A multi-level dataflow profiler to capture I/O calls from workflows.
- Newer Kernel > 5.6 see kernel doc
- BCC > v0.30.0
- cmake
- python 3.10
- hydra-core>=1.2.0
Test Requirements
- OpenMPI
We have a Image that can be used to do development on Chameleon called HARI-UBUNTU-22.04.04-BCC.
git clone https://github.com/hariharan-devarajan/datacrumbs.git
cd datacrumbs
mkdir build
cd build
cmake ..
make -j
sudo pip install -r requirements.txt
The profiler tool need to run as root
sudo su
export PYTHONPATH=<PATH to datacrumbs>
cd <PATH to datacrumbs Root>
python3 datacrumbs/main.py
Once the profiler is loaded, it will wait for applictaions to connect.

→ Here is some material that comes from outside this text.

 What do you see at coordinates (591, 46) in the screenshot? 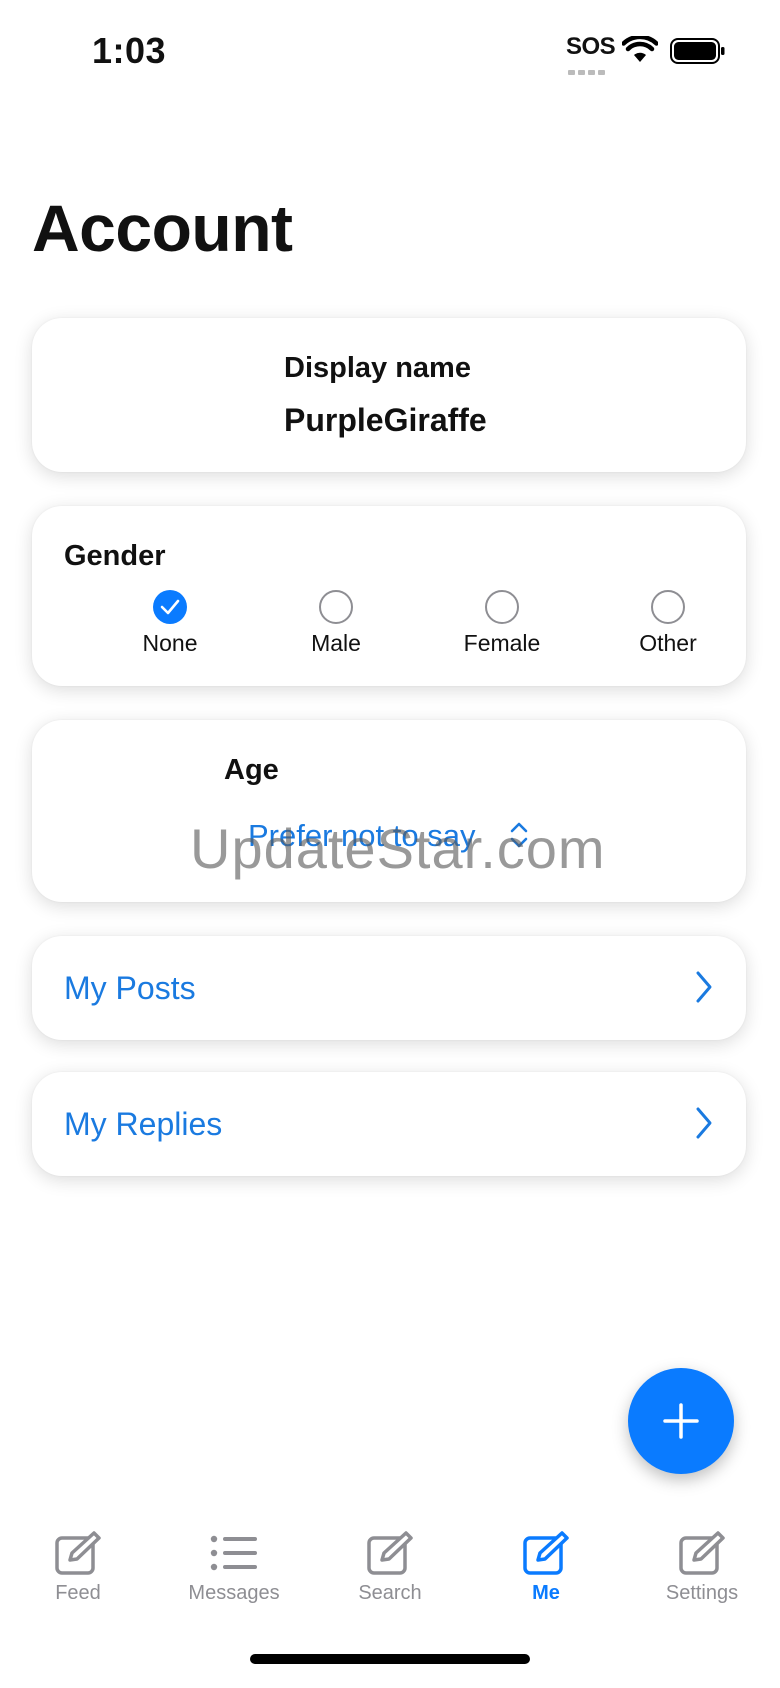
I see `sos-indicator: SOS` at bounding box center [591, 46].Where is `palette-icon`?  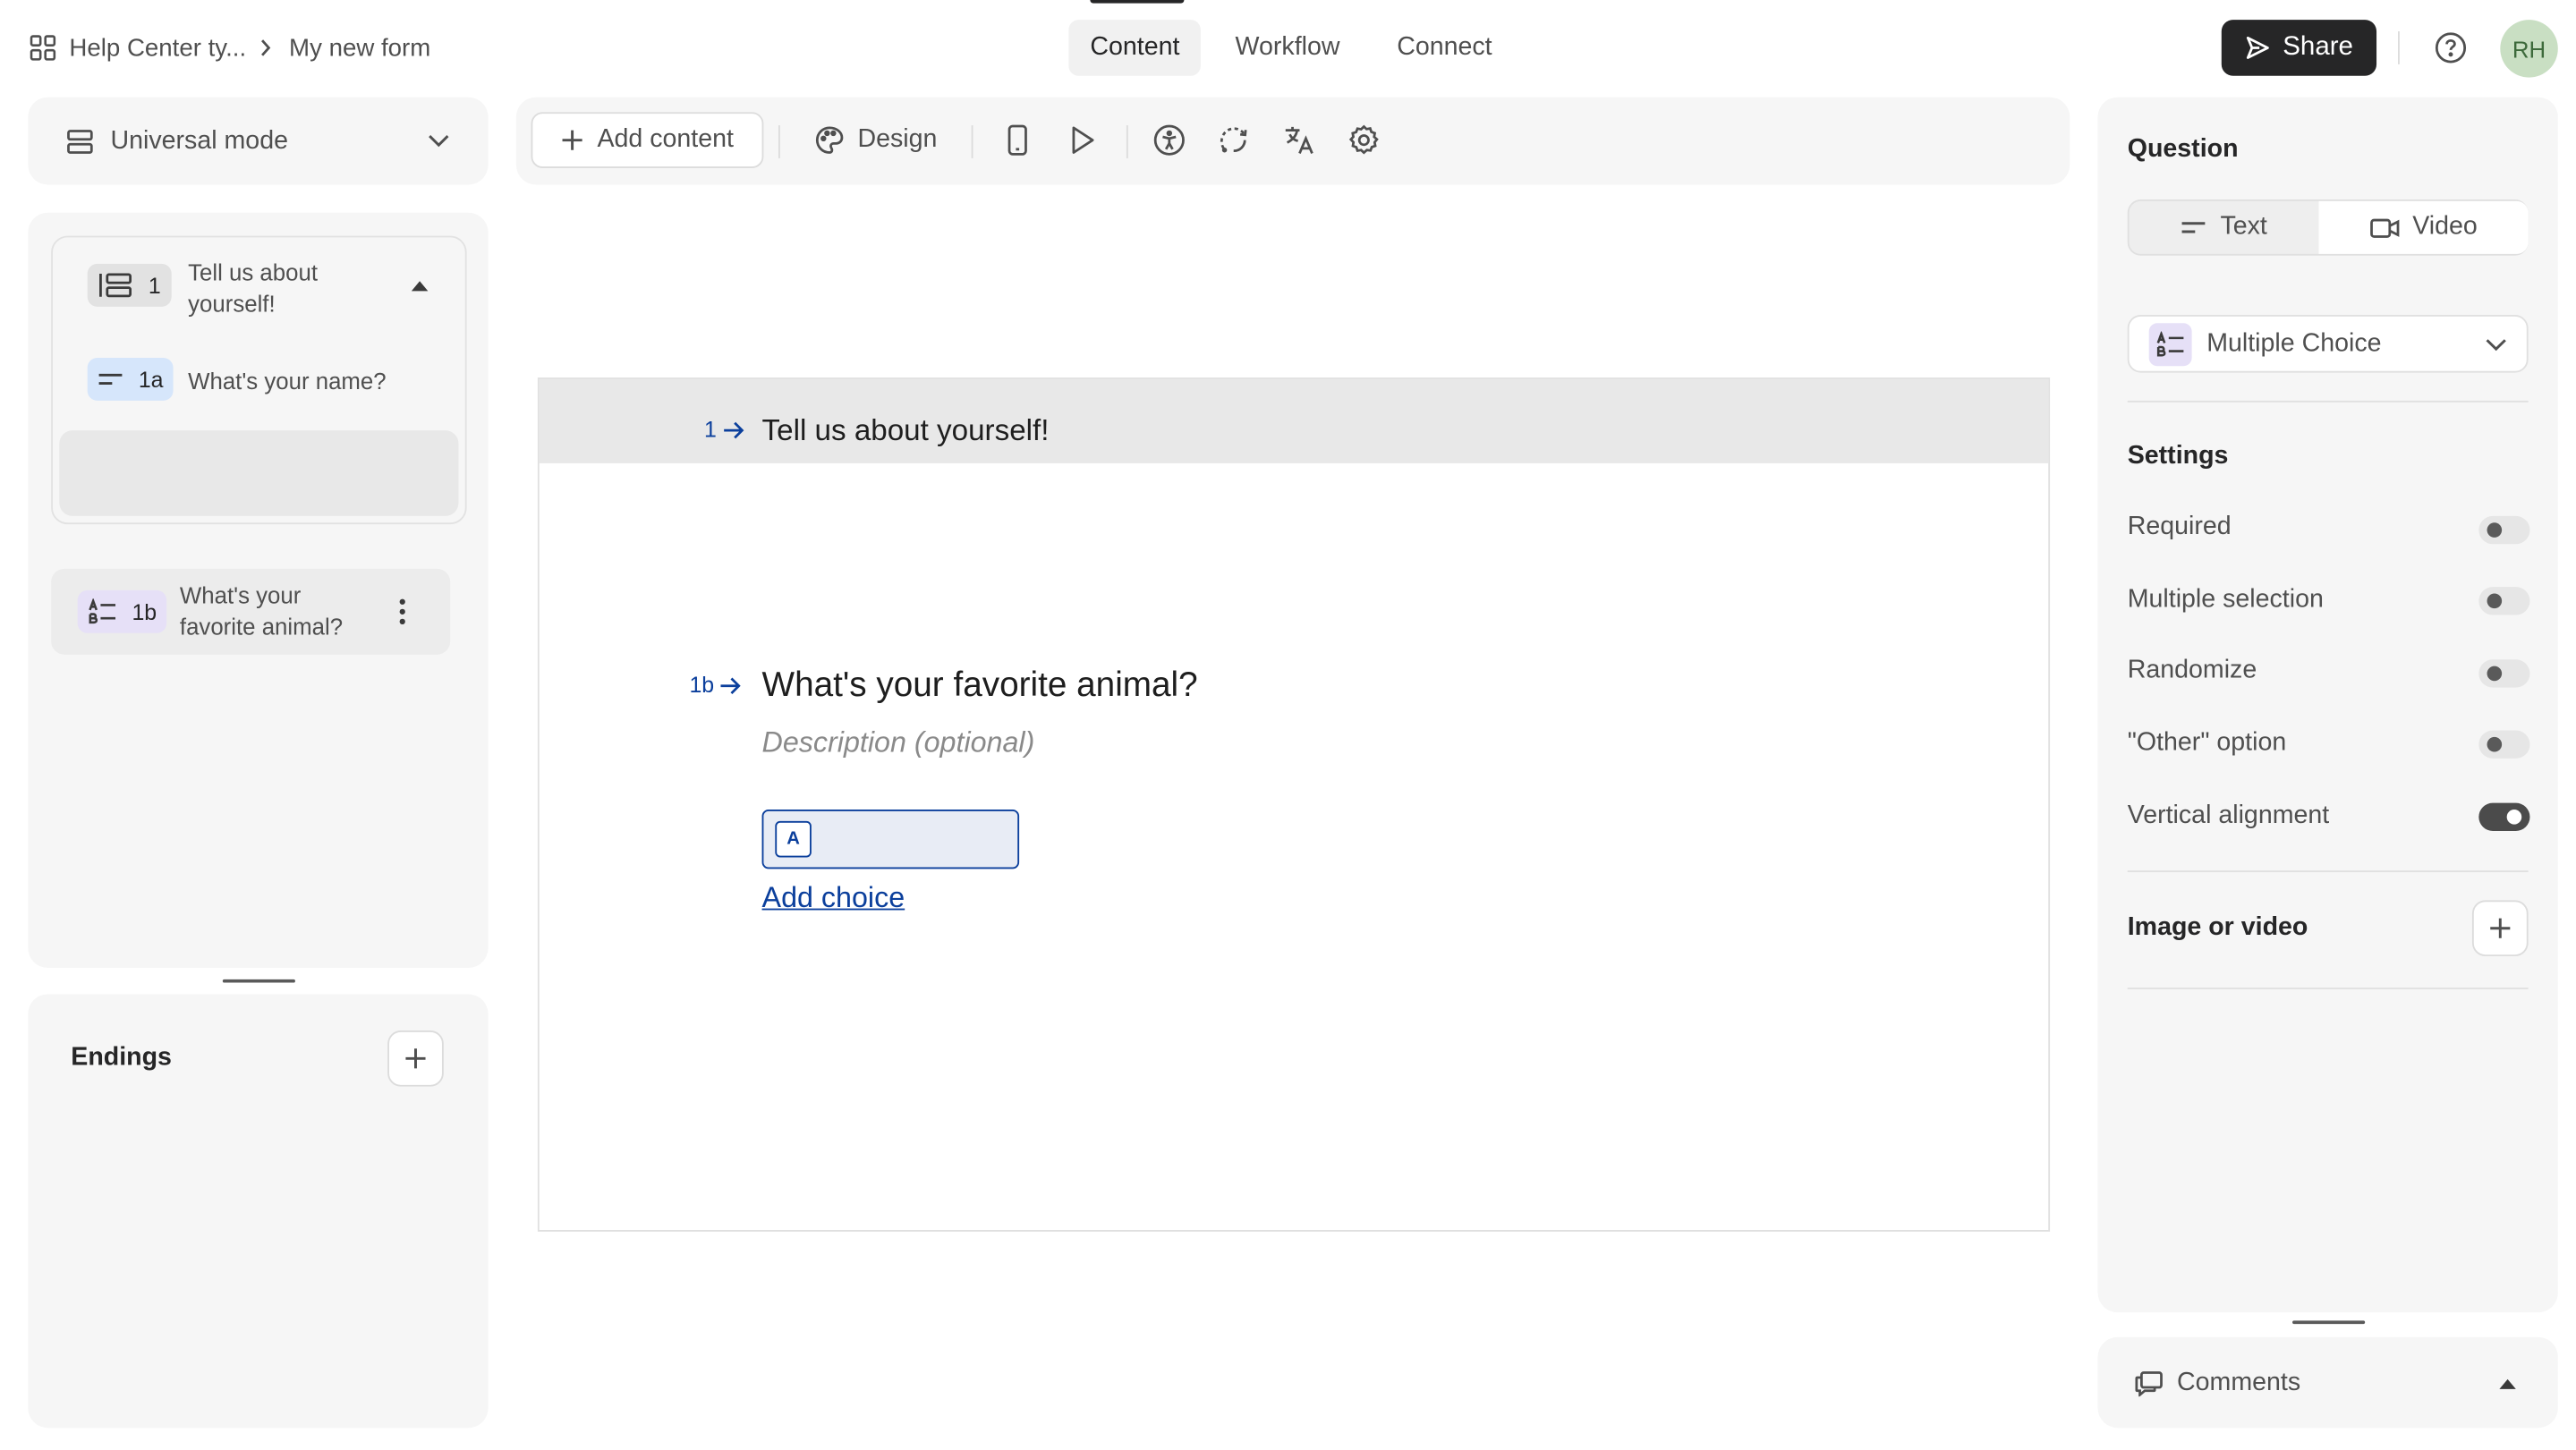
palette-icon is located at coordinates (830, 140).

Check ulimit -n for open file handlers
ulimit -n 1048576
Increase probe limit within BCC
export BCC_PROBE_LIMIT=1048576
Once the profiler has started u can run the application code.
cd <PATH to datacrumbs Root>
cd tests/scripts
./run.sh
The profiler output is created in the directory where the profiler runs.
cc@ebpf:~/datacrumbs$ head -n 5 profile.pfw
[
{"pid": 30545, "tid": 30545, "name": "__libc_malloc [libc.so.6]", "cat": "[libc.so.6]", "ph": "C", "ts": 0.0, "args": {"count": 21, "time": 0.000198116}}
{"pid": 30545, "tid": 30545, "name": "cfree [libc.so.6]", "cat": "[libc.so.6]", "ph": "C", "ts": 0.0, "args": {"count": 2, "time": 1.9788e-05}}
{"pid": 30545, "tid": 30545, "name": "[unknown]", "cat": "unknown", "ph": "C", "ts": 0.0, "args": {"count": 1, "time": 1.3094e-05}}
{"pid": 30545, "tid": 30545, "name": "__libc_malloc [libc.so.6]", "cat": "[libc.so.6]", "ph": "C", "ts": 24000000.0, "args": {"count": 149, "time": 0.000503765}}
The output format used is Chrome Tracing format and can be viewed using perfetto.
The profiler output can be analyzed using Dask distributed analysis. Please refer to the notebook.